Out-of-scope (LOCKED 2026-05-04 for iteration 2)

  • New codecs (MPEG-2, VP8, VP9, AV1, HEVC) — iteration 1's H.264-only scope holds.
  • New hardware (fresnel RK3399, ampere/boltzmann RK3588) — separate iteration after ohm path is stable.
  • Performance metrics binding cells — explicitly deferred to iteration 3 (perf comparison: SW vs HW).
  • Bootlin upstreaming — feedback_no_upstream.md holds; no PRs unless explicitly tasked.
  • Cleanup of DEBUG instrumentation patches — Sonnet's Phase 5 review said "wait until iteration 1 + 2 work is complete." Iteration 2 keeps the debug for diagnosis; iteration 3 sweeps.
  • Multi-process / multi-context libva use (e.g., Firefox running while mpv runs) — defer until basic single-context lifecycle is solid.

Phase 1 success criterion (will lock when Phase 0 completes)

Pre-lock draft:

  • mpv --hwdec=vaapi --vo=gpu plays bbb_1080p30 for ≥60s without operator-visible stutter or "back and forth" (binding cell: operator inspection)
  • Drop count < 100 in 60s (rig-normalized; iteration 1 saw 29 drops in 12s = 145/min = within bound at 60s)
  • Firefox 150 sustained engagement on mozilla.org main page (multi-resolution video sequence)
  • vainfo + mpv vaapi-copy + chromium-fourier 149 → no regression

What Phase 0 will deliver (regardless of detail)

  1. In-session baseline capture of the current stutter behavior (the Phase 3 anchor for iteration 2).

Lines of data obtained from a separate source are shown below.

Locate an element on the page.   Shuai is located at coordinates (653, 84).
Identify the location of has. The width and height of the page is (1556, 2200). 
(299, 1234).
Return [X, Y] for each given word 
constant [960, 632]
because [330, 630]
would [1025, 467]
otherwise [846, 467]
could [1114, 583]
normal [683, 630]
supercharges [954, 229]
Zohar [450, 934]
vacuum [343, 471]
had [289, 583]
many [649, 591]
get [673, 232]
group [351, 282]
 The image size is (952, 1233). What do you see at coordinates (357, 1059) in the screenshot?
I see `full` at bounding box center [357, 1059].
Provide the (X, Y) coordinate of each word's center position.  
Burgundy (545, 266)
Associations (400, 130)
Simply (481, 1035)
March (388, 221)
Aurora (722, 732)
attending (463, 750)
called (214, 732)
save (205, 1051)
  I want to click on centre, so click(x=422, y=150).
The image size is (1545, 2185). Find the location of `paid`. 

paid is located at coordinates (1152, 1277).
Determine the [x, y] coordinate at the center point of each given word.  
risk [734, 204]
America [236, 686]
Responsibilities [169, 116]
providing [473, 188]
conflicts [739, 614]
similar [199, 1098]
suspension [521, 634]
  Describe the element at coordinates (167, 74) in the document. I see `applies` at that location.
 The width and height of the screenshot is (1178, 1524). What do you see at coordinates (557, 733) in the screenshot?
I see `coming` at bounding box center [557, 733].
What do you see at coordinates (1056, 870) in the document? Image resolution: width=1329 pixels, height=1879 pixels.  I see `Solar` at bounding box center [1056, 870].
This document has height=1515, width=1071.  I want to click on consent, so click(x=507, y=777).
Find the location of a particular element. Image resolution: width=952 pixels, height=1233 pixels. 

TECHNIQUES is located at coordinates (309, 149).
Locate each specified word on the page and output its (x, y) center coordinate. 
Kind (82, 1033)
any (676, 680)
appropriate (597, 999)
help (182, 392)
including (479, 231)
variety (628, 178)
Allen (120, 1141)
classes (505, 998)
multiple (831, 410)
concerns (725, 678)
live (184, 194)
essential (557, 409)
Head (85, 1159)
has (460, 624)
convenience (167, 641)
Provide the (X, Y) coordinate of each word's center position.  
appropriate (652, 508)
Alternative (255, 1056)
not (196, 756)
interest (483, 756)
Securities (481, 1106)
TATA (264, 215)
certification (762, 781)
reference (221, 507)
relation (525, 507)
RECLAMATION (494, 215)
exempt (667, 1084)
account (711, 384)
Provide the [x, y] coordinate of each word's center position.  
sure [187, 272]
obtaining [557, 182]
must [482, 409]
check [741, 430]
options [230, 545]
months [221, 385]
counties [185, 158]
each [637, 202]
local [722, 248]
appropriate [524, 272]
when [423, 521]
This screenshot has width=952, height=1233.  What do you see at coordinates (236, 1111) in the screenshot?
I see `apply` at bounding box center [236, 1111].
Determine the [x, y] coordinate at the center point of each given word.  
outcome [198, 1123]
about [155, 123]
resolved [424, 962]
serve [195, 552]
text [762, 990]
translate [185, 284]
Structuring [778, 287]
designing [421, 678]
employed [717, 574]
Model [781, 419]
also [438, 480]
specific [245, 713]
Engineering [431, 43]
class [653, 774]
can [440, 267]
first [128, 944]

Specifically: visual confirmation, drop rate, strace-side QBUF re-queue timing.
  2. Code-side situation analysis: read libva-v4l2-request's surface/buffer lifecycle and identify the specific touch points for the buffer-pool refactor. Map to FFmpeg hwcontext_v4l2request and GStreamer v4l2codecs reference patterns.
  3. WSI alignment investigation: confirm Mesa's actual alignment requirement (try 64, 128, 256), confirm hantro's actual buffer alignment (read kernel hantro_drv.c). Find the right reported pitch.
  4. Iteration 2 worklist with binding cells.